- **Dataset excerpts**:
Start of Block

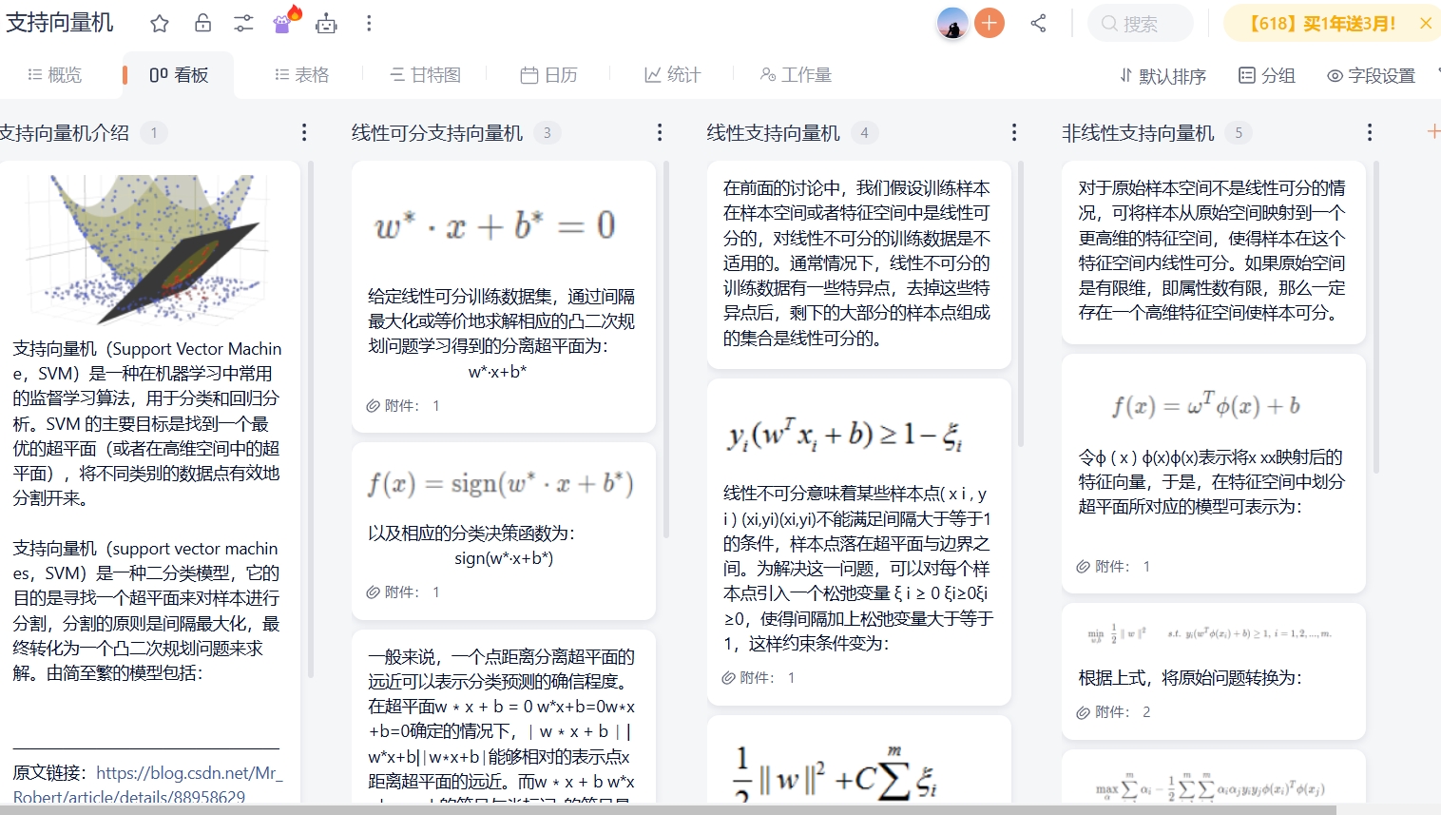Open 字段设置 field visibility settings

pos(1370,75)
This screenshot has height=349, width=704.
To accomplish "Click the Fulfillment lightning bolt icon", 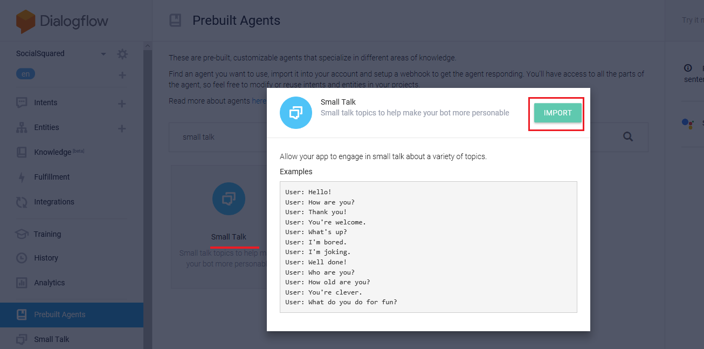I will pos(22,177).
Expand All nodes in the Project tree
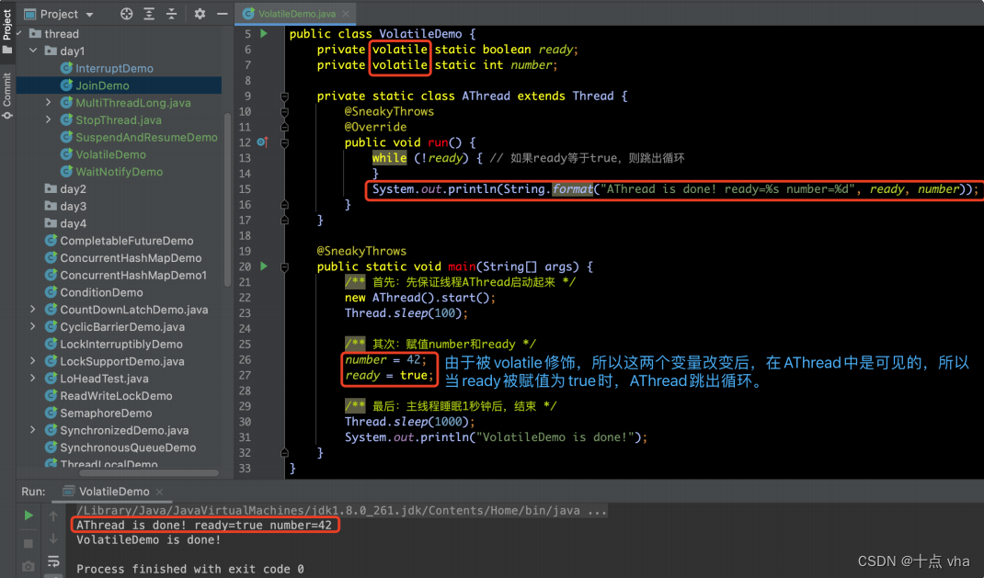984x578 pixels. pos(149,14)
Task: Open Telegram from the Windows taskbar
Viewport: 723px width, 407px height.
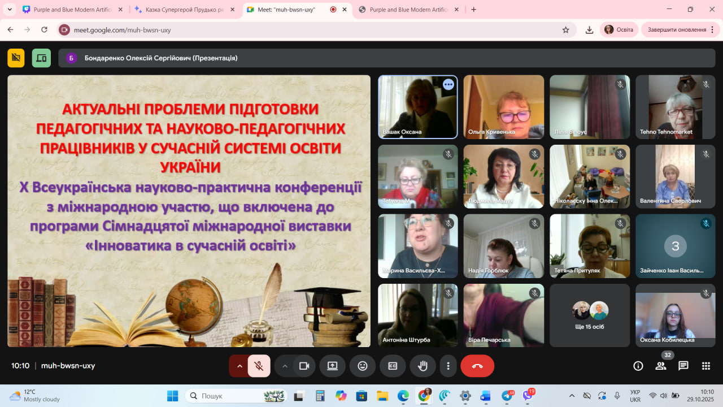Action: click(x=507, y=396)
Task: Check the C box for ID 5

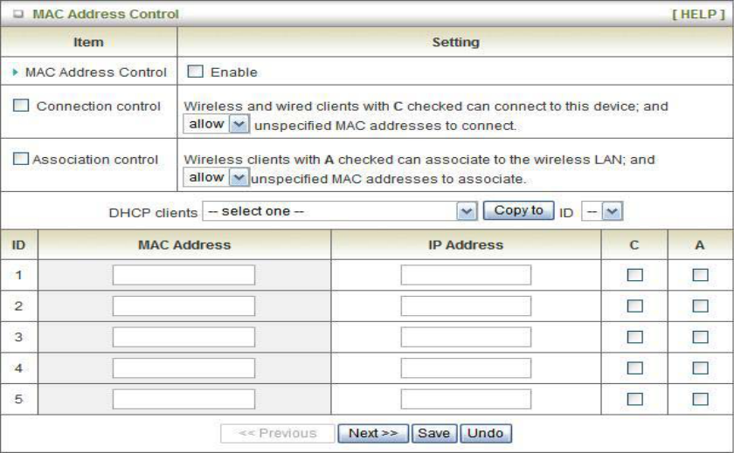Action: (635, 399)
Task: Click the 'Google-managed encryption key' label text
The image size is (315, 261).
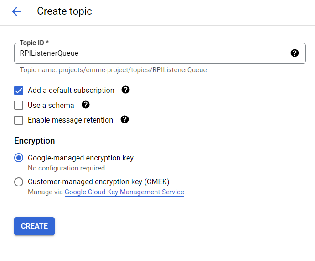Action: [x=80, y=158]
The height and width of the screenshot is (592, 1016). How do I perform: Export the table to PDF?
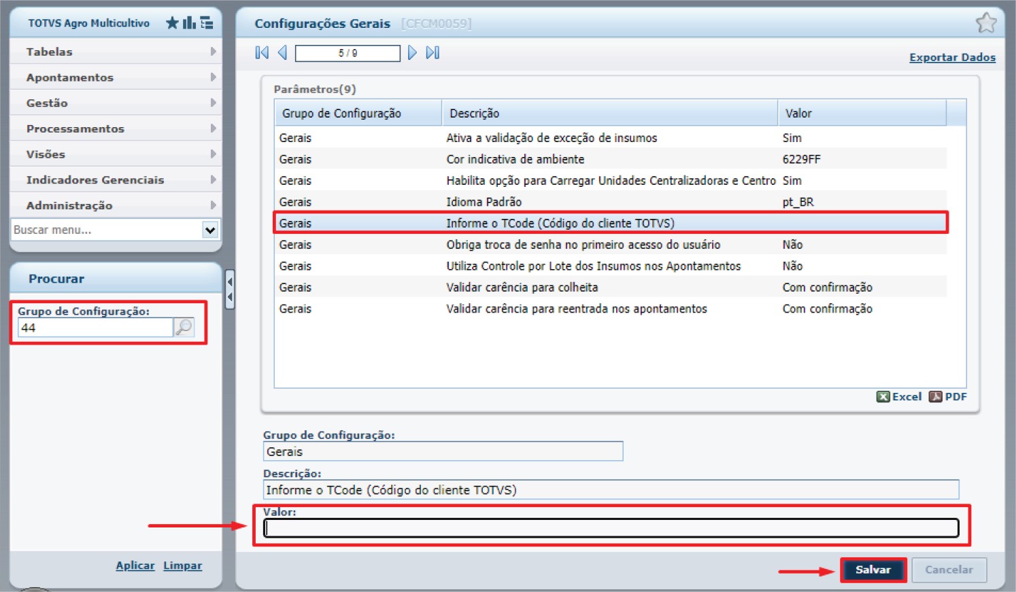pyautogui.click(x=948, y=397)
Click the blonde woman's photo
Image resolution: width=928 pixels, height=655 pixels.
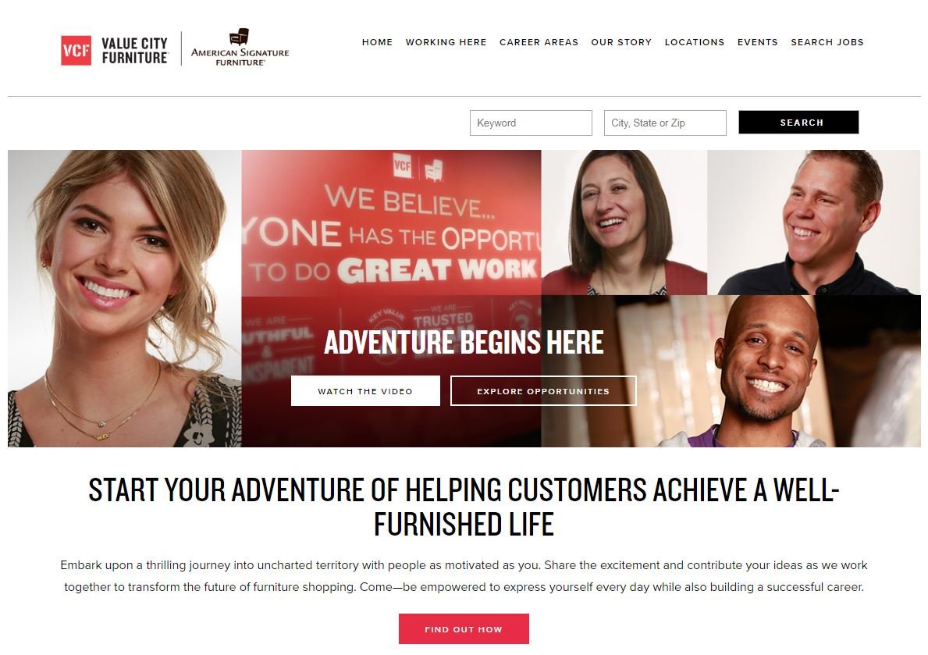point(124,298)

End of Block

Print only the lines from the line that contains "Image resolution: width=928" to the final line of the data, inclusive. Pictures stay out.

- **Solution below**:
Image resolution: width=928 pixels, height=655 pixels.
point(124,298)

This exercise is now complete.